Une collaboration entre architectes, professionnels de l'autisme et patients
« Les architectes qui nous ont accompagnés dans ce projet ont pris le temps de discuter avec des parents et des adultes avec autisme et d'aller visiter plusieurs institutions qui accueillent des enfants et adultes autistes », explique-t-on encore chez ACTE. « Un grand travail de réflexion a été mené afin de créer un centre adapté aux spécificités des personnes avec autisme tout en répondant aux exigences propres à un environnement de recherche dans le domaine de l’autisme. En septembre 2018, nous avons invité un groupe de personnes avec autisme et de parents à venir visiter les lieux et à partager leurs impressions sur la première maquette du Centre. Sur base de ces riches échanges et d’un dialogue régulier avec l’équipe de recherche, les architectes ont proposé une version affinée des plans et des choix de matériaux. Cette sélection était cruciale, au vu des spécificités sensorielles de l’autisme : nous avons été particulièrement attentifs à la quantité d’information visuelle, au touché et à l’acoustique offerts par les matières retenues. »
Articulation autour de trois espaces
Le centre s’articule désormais autour de trois grands espaces. L’espace expérimental, au cœur du Centre, comprend une grande salle de testing complètement modulable afin de pouvoir répondre aux exigences de chaque étude en cours, un local technique dans lequel les expérimentateurs analysent les données recueillies et une salle d'entretien pour les adolescents et les adultes avec autisme et les parents. Cette salle est idéalement située de manière à ce que les parents puissent observer leur enfant en cours de testing via une vitre sans tain. L’espace conférence consiste en une grande salle de séminaire.
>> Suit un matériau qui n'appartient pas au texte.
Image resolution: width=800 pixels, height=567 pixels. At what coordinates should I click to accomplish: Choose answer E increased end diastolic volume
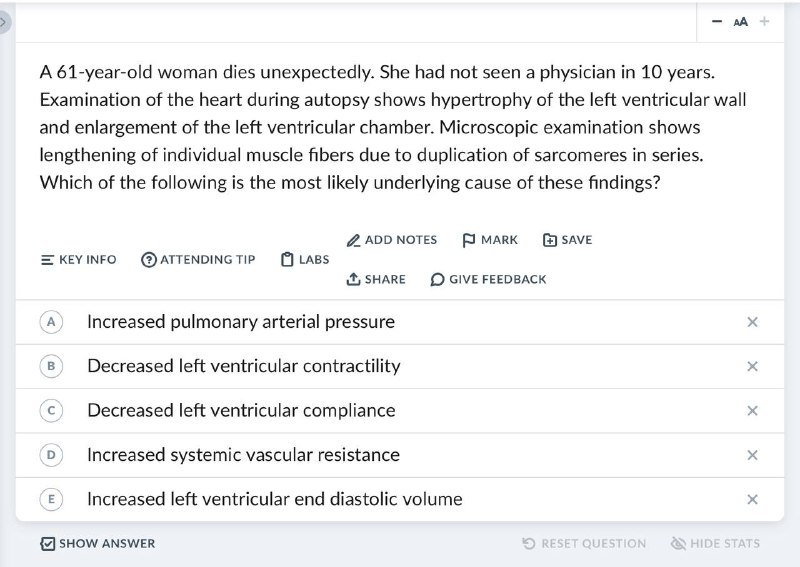point(400,499)
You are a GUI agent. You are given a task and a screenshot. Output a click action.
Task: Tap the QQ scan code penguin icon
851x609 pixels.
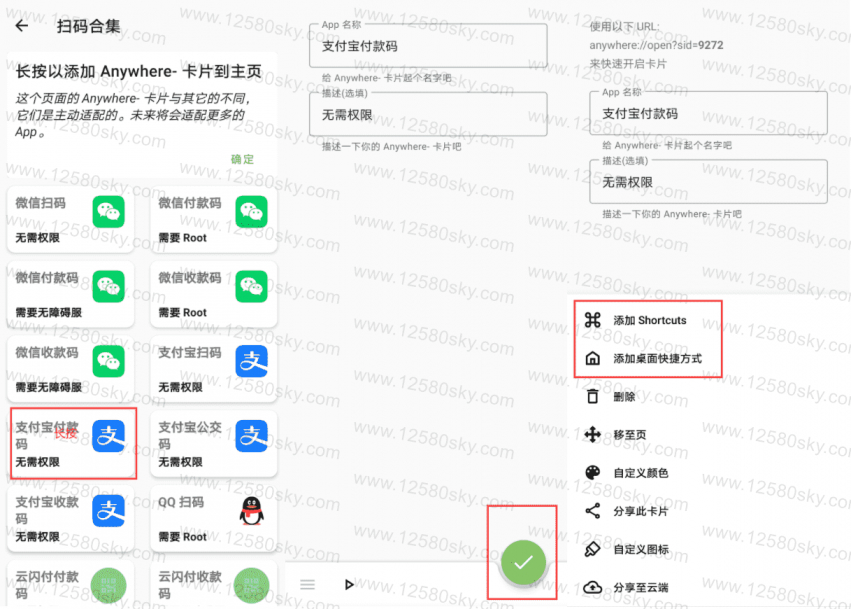pyautogui.click(x=251, y=512)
Ces espaces de recherche et la salle de conférence sont complétés par une zone d’accueil et d’attente dont la conception a été entièrement orientée vers le bien-être des participants : deux salles d’attente sont prévues, l’une calme, l’autre plus dynamique, pour satisfaire autant les personnes en recherche de stimulation que celles qui peuvent se sentir agressées par trop d’informations sensorielles. Un igloo central dans lequel se cache un Snoezelen, harmonisera la circulation autour de ces salles d'attente. Des sanitaires adaptés sont à disposition et l’accès PMR est garanti dans l’entièreté du Centre.
Un lieu ouvert à des étudiants 'externes'
La circulation entre les espaces a été pensée pour être la plus transparente possible. Un couloir vitré sur toute sa longueur a la double fonction de guider le visiteur à travers le plateau et de conduire la lumière naturelle vers chaque pièce. Il est également doté d’une tablette courant tout le long des fenêtres, qui offre des espaces de travail ou de détente face à la vue magnifique et qui accueille la cuisine attenante à la salle de conférence. Grâce à un partenariat avec le CEFES de l'ULB (Centre d'étude et de Formation pour l'éducation spécialisée et inclusive), ces espaces de travail sont accessibles aux étudiants avec autisme de l'université qui souhaite venir travailler au calme entre leur cours.
Enfin, e certificat interuniversitaire en trouble du spectre de l’autisme est aussi organisé dans ces nouveaux locaux. « Ce centre sera, je l’espère, un lieu de rencontre entre équipes et d’échanges d’idées, d’outils et de données », conclut Mikhail Kissine.